A common version of a single phase, 120/240 volt transformer will have a single core, a single primary winding, and a single secondary winding that is center-tapped to ground. The same flux from the same primary is imposed on both halves of the secondary winding, and has the same influence on each. We connect the neutral to the center tap, and a hot leg to each end. But we measure voltage of one leg as from neutral (i.e., zero reference voltage) to one end of the secondary winding. Then we measure voltage of the other leg as from neutral (i.e., zero reference voltage) to the other end of the secondary winding. If you show both of these on the same oscilloscope, you will see two sine waves 180 degrees apart.

 

[eric stromberg]

dlhoule,
"Of this, i have no knowledge."

Quote from Star Trek III, The search for Spock. :roll:

Eric

 

[johnny watt]

When we hook split phase up to loads in our homes we hook the same side of the load up to neutral regardless of which leg we get the 120V from. So it follows ? that is the convention to use when comparing the two voltage signals to judge them as in phase or not.

Definitions cause me a lot of confusion. If it takes two phasors with two separate phase angles to describe the voltages then I would have guessed that that should be called 2-phase.

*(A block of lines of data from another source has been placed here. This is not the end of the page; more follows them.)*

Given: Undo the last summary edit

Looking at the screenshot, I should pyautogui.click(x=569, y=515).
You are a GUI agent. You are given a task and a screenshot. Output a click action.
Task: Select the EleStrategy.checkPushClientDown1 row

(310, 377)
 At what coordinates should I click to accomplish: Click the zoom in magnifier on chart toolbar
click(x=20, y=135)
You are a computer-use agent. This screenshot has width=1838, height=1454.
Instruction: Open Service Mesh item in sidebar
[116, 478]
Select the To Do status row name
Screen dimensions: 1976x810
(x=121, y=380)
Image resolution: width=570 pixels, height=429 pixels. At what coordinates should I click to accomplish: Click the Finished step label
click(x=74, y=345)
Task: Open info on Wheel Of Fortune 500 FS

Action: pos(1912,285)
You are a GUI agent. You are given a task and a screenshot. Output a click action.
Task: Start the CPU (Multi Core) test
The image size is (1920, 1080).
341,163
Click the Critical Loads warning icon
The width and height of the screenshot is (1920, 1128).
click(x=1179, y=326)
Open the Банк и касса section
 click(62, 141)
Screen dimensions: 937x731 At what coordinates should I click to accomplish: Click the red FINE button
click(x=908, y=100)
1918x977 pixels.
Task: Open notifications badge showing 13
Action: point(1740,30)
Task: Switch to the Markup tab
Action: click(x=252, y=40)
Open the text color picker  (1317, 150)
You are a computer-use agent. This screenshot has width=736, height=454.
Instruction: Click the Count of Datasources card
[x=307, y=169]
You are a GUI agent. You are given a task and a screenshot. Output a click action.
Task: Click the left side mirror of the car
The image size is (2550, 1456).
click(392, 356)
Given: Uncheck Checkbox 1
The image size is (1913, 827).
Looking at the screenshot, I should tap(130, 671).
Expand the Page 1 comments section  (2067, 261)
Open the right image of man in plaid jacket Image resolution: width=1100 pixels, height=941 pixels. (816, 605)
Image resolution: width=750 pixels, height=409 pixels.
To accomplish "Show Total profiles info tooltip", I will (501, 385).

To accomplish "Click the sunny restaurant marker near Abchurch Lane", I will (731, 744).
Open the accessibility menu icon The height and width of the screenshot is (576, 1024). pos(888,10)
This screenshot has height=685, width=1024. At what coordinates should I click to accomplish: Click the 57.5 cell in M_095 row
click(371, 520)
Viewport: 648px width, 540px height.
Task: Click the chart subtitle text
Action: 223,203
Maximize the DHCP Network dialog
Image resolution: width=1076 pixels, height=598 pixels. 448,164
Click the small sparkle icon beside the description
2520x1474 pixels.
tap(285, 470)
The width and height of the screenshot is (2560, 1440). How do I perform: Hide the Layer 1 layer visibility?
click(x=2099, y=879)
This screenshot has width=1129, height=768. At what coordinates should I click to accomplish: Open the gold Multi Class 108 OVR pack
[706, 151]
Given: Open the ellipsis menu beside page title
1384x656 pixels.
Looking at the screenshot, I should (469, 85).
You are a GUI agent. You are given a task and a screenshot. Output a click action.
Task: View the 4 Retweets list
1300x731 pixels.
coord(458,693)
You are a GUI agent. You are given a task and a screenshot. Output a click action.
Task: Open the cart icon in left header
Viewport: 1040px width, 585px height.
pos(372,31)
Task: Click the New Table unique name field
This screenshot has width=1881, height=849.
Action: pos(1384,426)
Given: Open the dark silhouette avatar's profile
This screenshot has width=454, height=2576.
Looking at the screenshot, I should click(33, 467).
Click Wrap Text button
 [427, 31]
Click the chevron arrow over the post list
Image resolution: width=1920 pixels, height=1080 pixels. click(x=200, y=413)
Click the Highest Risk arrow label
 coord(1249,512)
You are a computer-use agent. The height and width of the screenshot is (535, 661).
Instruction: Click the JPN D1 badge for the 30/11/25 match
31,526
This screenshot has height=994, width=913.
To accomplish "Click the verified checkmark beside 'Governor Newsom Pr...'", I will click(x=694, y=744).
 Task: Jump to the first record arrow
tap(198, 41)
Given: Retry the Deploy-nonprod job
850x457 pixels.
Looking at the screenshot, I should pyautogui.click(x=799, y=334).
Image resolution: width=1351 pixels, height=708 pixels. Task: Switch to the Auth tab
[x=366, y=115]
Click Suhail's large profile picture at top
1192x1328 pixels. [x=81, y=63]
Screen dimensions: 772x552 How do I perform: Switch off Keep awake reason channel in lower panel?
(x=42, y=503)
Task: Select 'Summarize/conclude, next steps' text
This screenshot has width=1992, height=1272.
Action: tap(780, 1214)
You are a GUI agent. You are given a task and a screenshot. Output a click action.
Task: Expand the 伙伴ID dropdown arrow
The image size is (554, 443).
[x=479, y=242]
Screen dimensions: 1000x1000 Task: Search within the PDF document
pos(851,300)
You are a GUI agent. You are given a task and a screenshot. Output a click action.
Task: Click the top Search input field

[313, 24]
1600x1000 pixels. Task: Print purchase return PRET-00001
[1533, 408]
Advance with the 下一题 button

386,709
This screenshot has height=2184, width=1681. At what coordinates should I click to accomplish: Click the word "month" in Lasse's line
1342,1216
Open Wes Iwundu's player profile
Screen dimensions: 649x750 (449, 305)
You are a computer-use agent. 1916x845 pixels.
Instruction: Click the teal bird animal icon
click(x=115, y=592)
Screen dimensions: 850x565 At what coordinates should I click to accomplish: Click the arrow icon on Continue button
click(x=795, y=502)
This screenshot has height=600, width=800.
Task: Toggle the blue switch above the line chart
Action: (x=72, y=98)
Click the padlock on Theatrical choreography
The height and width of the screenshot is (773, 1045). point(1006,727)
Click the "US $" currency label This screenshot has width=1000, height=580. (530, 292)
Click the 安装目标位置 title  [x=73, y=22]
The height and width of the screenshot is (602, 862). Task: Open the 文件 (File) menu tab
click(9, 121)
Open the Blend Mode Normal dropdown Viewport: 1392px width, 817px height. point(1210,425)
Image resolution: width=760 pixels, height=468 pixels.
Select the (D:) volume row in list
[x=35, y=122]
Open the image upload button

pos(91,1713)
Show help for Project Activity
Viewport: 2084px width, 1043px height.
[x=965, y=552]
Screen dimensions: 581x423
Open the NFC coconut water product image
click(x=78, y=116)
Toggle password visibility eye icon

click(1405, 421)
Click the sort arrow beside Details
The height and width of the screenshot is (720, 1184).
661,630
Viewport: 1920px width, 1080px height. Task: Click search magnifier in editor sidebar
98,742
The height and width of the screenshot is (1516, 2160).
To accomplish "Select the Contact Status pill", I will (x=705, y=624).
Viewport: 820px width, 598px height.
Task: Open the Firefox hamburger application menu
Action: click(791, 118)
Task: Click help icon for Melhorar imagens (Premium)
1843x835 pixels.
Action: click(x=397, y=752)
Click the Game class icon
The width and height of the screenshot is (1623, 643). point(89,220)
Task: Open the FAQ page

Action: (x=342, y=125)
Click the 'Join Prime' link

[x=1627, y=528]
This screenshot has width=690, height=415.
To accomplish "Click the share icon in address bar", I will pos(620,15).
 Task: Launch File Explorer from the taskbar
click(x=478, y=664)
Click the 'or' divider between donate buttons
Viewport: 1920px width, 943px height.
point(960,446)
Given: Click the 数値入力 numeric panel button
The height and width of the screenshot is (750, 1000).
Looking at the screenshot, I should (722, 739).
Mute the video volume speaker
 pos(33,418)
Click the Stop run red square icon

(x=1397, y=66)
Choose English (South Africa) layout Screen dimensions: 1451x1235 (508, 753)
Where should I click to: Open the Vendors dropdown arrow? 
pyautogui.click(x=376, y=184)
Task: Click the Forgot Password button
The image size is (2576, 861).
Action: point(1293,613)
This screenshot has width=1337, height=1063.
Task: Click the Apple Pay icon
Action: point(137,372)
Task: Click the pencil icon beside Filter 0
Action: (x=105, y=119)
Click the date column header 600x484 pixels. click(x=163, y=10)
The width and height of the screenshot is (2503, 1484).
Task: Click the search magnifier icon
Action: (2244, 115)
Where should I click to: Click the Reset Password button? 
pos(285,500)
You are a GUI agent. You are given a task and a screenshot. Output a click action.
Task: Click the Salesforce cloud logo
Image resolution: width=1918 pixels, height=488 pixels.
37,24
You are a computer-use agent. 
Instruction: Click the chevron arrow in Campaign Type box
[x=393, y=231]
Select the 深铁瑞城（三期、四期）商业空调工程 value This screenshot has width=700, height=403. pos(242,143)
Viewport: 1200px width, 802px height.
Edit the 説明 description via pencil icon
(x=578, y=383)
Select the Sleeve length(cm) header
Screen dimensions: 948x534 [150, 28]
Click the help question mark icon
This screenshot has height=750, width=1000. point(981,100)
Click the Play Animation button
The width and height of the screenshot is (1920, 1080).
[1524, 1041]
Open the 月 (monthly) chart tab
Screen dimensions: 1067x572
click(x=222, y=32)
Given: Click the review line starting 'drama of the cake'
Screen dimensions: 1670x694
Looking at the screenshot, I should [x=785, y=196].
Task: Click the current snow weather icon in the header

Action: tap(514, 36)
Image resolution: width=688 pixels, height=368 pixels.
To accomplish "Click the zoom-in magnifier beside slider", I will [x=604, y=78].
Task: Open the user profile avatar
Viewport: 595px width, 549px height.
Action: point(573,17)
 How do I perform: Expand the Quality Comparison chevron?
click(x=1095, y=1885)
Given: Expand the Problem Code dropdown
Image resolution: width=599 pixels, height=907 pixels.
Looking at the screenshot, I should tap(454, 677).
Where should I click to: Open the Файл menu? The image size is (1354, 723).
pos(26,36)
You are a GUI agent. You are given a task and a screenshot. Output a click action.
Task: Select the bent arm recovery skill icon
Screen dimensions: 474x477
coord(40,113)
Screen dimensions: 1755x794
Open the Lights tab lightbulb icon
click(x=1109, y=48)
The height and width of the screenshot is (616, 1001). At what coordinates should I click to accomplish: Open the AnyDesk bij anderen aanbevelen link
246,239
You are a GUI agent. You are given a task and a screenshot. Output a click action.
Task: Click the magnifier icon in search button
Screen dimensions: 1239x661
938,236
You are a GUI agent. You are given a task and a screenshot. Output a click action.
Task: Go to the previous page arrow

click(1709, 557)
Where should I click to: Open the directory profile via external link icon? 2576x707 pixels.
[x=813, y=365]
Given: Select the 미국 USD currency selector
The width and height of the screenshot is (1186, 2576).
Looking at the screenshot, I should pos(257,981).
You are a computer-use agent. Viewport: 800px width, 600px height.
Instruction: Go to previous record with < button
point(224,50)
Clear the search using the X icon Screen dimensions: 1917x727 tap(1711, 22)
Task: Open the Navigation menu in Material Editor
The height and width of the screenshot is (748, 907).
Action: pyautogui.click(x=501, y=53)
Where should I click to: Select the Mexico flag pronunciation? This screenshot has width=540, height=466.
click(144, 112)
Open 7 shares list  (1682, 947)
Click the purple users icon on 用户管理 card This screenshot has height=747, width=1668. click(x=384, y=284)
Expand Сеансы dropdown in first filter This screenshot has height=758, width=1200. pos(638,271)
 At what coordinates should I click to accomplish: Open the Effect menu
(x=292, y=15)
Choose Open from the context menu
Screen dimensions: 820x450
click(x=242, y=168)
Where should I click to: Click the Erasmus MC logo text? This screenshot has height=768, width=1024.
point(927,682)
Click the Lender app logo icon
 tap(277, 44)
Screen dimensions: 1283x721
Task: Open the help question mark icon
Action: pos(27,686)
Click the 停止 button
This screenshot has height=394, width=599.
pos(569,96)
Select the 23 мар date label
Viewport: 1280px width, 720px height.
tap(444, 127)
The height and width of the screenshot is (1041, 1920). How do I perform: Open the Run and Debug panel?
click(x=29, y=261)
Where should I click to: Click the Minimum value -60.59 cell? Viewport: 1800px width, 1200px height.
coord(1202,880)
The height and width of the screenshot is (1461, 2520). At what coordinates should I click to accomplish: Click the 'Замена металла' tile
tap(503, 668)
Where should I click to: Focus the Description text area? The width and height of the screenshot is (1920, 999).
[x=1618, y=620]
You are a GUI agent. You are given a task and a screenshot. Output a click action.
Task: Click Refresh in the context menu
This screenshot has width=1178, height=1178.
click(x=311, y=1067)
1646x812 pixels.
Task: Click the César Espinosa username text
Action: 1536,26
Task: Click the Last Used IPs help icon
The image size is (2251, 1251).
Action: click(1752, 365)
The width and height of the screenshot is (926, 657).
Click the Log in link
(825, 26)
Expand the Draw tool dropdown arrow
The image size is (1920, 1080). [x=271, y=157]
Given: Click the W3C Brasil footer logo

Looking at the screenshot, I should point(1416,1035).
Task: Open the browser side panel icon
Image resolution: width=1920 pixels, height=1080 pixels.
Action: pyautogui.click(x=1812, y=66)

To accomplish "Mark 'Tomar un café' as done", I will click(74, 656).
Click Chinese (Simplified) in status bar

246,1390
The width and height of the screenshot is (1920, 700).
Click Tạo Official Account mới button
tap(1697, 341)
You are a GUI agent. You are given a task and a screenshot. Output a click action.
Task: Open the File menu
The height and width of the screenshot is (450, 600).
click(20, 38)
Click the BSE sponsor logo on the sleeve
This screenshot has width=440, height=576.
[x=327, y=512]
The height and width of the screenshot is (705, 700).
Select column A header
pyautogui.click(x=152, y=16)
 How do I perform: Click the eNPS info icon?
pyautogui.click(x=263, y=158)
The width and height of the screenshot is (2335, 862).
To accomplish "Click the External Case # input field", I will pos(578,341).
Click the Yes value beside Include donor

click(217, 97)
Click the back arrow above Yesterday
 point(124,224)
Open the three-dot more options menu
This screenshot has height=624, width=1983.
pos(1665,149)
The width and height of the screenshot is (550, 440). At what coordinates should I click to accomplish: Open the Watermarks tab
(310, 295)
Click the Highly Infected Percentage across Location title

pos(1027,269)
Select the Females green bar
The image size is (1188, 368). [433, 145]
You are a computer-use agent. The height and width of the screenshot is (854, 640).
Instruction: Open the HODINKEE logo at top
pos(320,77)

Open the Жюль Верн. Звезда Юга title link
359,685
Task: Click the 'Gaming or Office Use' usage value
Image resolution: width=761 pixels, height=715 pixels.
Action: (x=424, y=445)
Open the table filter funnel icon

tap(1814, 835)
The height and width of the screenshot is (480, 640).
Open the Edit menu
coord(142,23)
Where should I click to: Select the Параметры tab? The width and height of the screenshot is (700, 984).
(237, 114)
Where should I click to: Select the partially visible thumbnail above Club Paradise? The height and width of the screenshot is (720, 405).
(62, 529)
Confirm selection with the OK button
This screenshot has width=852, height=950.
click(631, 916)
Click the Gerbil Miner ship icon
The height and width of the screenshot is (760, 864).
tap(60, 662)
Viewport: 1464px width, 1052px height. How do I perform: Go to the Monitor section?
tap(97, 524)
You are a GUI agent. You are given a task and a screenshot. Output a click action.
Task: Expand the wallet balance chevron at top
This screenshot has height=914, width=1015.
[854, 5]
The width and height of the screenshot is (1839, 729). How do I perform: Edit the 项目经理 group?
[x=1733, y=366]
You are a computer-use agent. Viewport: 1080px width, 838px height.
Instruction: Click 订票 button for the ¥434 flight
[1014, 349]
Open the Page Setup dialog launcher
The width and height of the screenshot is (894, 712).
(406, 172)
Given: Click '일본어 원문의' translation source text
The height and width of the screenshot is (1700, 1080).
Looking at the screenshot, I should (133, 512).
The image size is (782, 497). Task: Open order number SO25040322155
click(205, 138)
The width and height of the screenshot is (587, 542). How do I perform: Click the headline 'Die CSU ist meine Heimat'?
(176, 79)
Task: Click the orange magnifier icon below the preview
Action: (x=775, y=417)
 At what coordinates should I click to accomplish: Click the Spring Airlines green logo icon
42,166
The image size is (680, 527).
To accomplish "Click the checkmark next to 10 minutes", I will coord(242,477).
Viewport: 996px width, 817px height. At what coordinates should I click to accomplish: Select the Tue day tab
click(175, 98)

Of course, such is not the case.

Another naming convention that is confusing stems from the following.
You here the terms phase to neutral and phase-to-phase. But when you use the A phase and the B phase on a 208V load it is still called single phase

 

[rattus]

From another post:

It depends on where you connect the common of your phase meter.

120V /180 <----------N---------->120V /0

This is similar to the 3-phase wye phasor diagram.